Arithmetic series

Construct an arithmetic progression, with possibly infinite values. The progression is anchored at representative and extends n_left steps to the left (decreasing values) and n_right steps to the right (increasing values) with constant spacing between consecutive terms.

Usage

arithmetic(representative, spacing, ..., n_left = Inf, n_right = Inf)

Arguments

representative

Numeric scalar giving a known term in the progression.

spacing

Non-negative numeric scalar describing the distance between adjacent terms.

...

Reserved for future extensions; must be empty.

n_left, n_right

Non-negative counts (possibly Inf, the default) describing how many steps exist to the left and right of representative.

Value

A numeric series (class dsct_arithmetic, inheriting from discretes).

Note

While spacing can be zero, this results in a numeric series containing only the representative value as its single discrete value.

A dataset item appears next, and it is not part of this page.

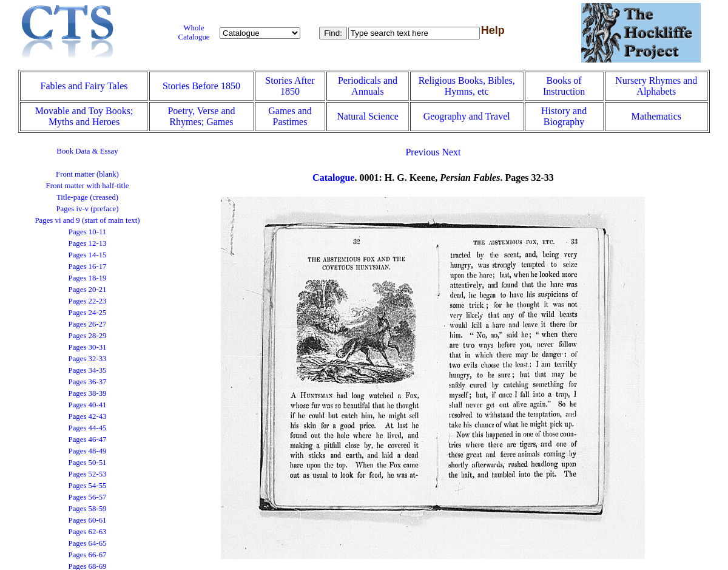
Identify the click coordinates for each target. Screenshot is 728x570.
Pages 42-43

The series can only contain -0 if the representative is set as such.

See also

integers()

Examples

arithmetic(representative = -0.6, spacing = 0.7)
#> Arithmetic series of length Inf:
#> ..., -2, -1.3, -0.6, 0.1, 0.8, 1.5, ...
arithmetic(representative = 0.6, spacing = 0.7, n_right = 0)
#> Arithmetic series of length Inf:
#> ..., -2.9, -2.2, -1.5, -0.8, -0.1, 0.6
arithmetic(representative = 0, spacing = 2, n_left = 2, n_right = 2)
#> Arithmetic series of length 5:
#> -4, -2, 0, 2, 4

# Negative zero, resulting in `-Inf` upon inversion:
has_negative_zero(arithmetic(-0, 1))
#> [1] TRUE